Ia merupakan janda miskin yang selama ini tak pernah tersentuh bantuan pemerintah. Berlatar istri seorang almarhum Tentara Nasional Indonesia (TNI), hidup Maryana bersama 2 orang anaknya tentulah sangat memprihatinkan. Apalagi hidup di pedalaman Bireuen.
Karena latar belakangnya itu, Maryana dan keluarga kecilnya terpaksa menjalani kehidupan serupa di pengasingan, bila pun ia bertahan di tempat lahirnya sendiri, tetapi layaknya kaum marginal. Hal itu diungkapkan Maryana, ketika disembangi Matadonya.com, Sabtu 15 Januari 2024, di kediamannya Gampong Paloh Peuradi, Kecamatan Kutablang, Kabupaten Bireuen.
Ia mengungkapkan, selama hidupnya, belum sekalipun menerima bantuan dari pemerintah, baik pemerintah kabupaten maupun pemerintah provinsi. Belakangan, Maryana hanya menerima bantuan sosial (bansos) dari gampongnya.
Sejauh ini, Maryana mengaku telah berulang kali mencari bantuan rumah layak huni, ia telah meminta bantu ke banyak pihak yang memiliki relasi kuasa. Namun, upayanya itu selalu bertepuk sebelah tangan. Tuhan belum memberikannya rezeki.
“Selama ini, saya tinggal di rumah yang seperti gubuk reot. Di belakang rumah bapak. Kalau hujan, terpaksa singgah ke rumah bapak yang sedikit lebih luas dan aman,” ucapnya.
Dalam hal ini, Maryana sering berputus asa dan berserah diri, sebab ketika usia anaknya baru 4 tahun, ia telah menjalani kehidupan yang penuh liku. Karena, suaminya tertembak di masa konflik. Pasca Aceh damai, ia mulai mencari-cari bantuan rumah layak huni ke mana-mana. Pasalnya, ia dan dua anaknya belum memiliki tempat tinggal saat itu.
Sejak masa itu pula, Maryana harus menghidupi kedua anaknya seorang diri. Ia menjadi pekerja serabutan, mencari nafkah untuk kecukupan sehari-hari. Sehingga terpaksa menjadi tukang upah di sawah orang ketika musim tanam dan musim panen. Selebihnya, menjadi pekerja harian di kebun-kebun dan ladang-ladang milik warga sekitar.

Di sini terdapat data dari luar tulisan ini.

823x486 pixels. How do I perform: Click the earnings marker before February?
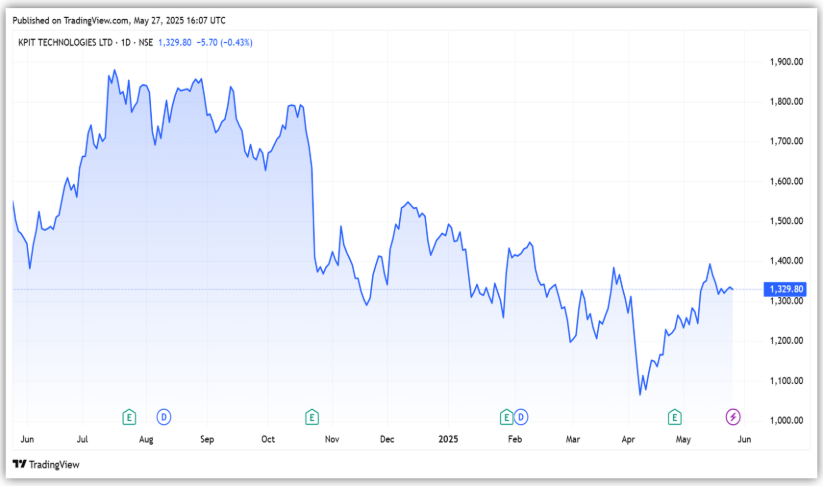[506, 416]
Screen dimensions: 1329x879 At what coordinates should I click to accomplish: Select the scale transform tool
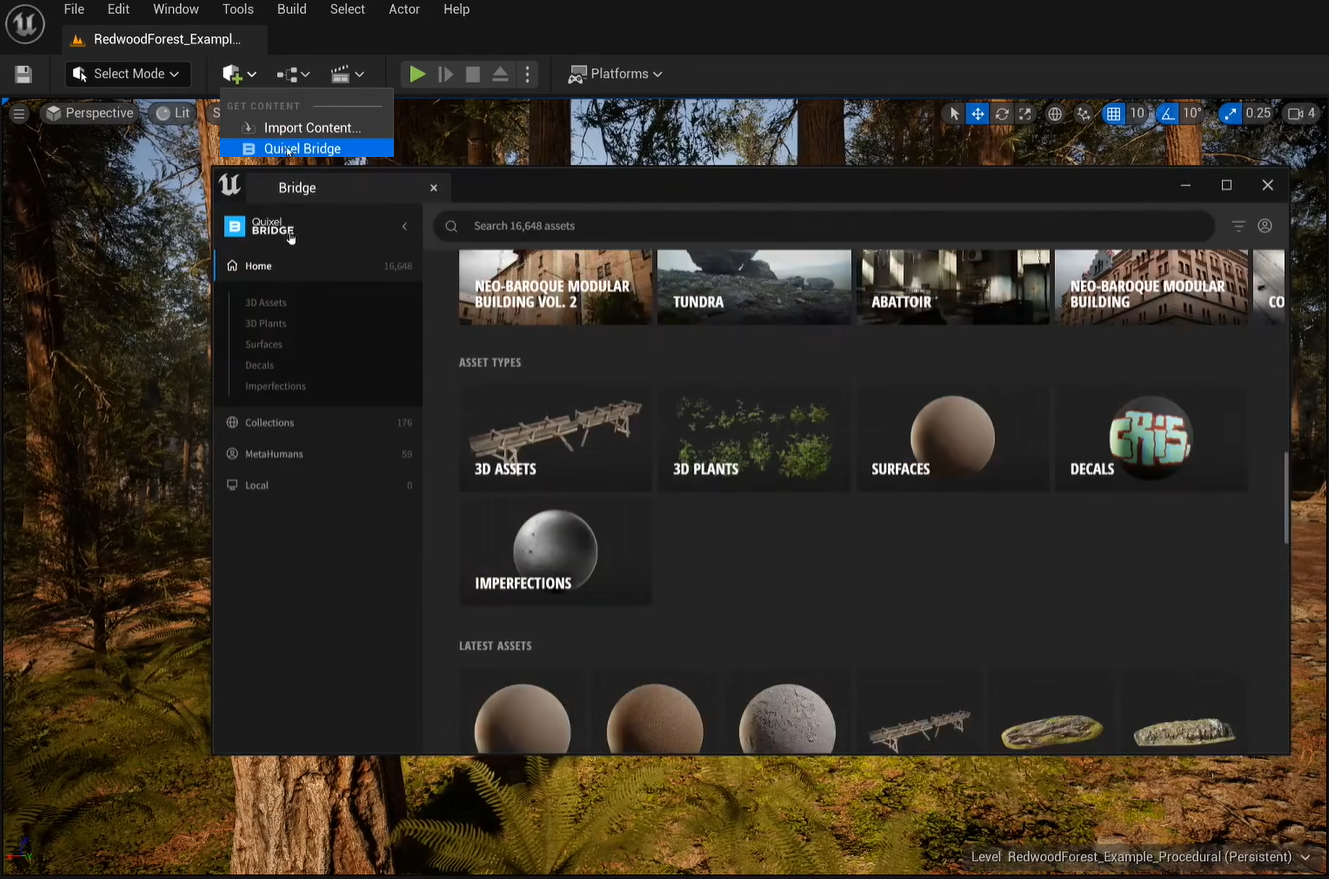click(1024, 114)

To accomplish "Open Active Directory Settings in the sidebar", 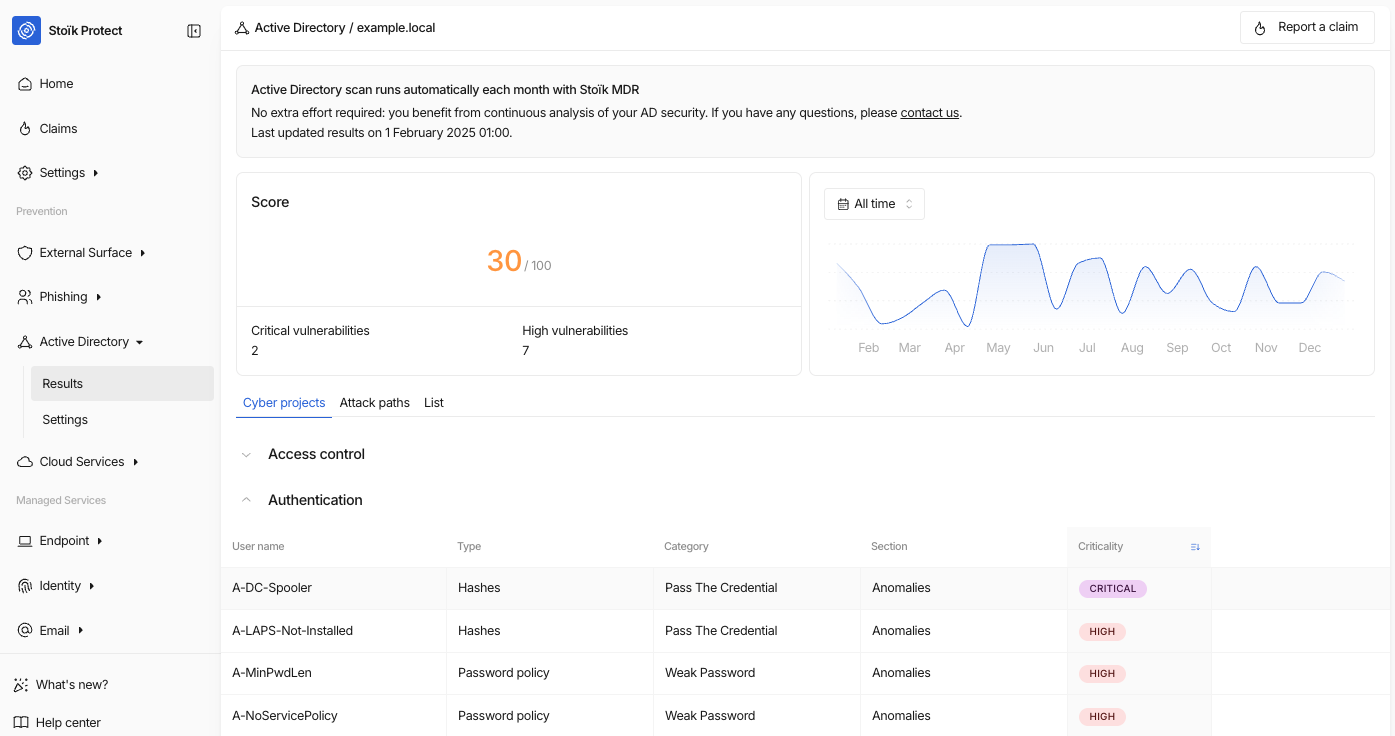I will (x=65, y=420).
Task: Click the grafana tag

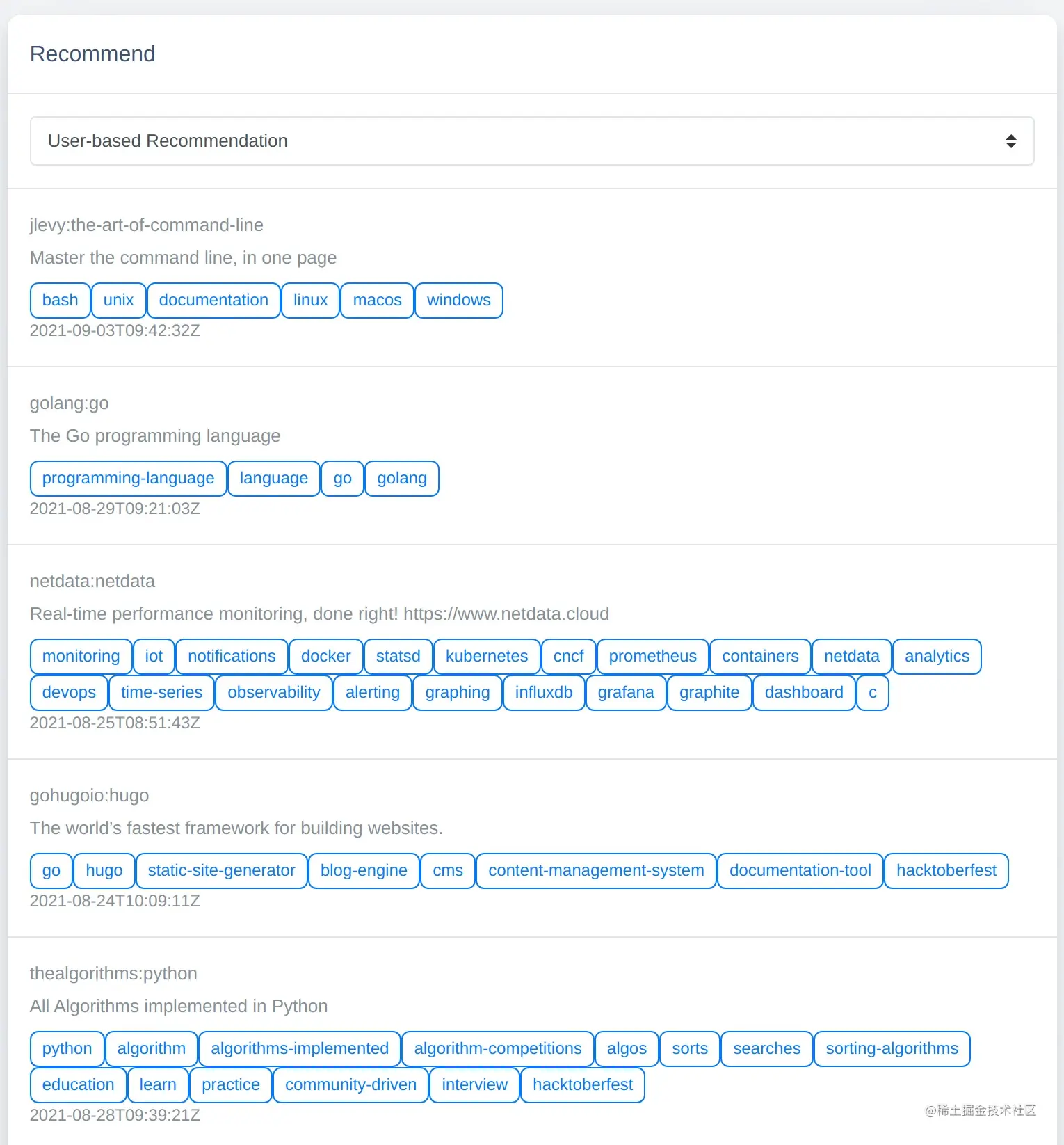Action: pyautogui.click(x=626, y=693)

Nasib pedih dan perjuangan Maryana mencari rumah bantuan dari pemerintah terbilang sudah cukup lama. Namun, katanya, pada 2023 lalu, Allah SWT telah mengabulkan doa dan usahanya selama ini. Ia kini merasa begitu bahagia setelah menerima rumah layak huni melalui pokir Ilham Akbar, dewan muda Bireuen yang kini menjabat sebagai anggota parlemen di Banda Aceh.
“Seunang dan bahagia lon, karena kana rumoh. Alhamdulillah, kana pat lon tinggai, kana pat lon ibadat,” tutur Maryana dalam bahasa Aceh dengan nada terbata-bata.
Selama ini, Maryana juga mengaku baru sekali bertemu dengan Ilham Akbar di keude Kutablang dalam suatu acara. Sebelumnya, katanya, ia sama sekali tak mengenal dewan muda golkar itu. Hanya mendengar nama politisi muda dapil 3 Bireuen tersebut dari mulut ke mulut, selebihnya dari media sosial.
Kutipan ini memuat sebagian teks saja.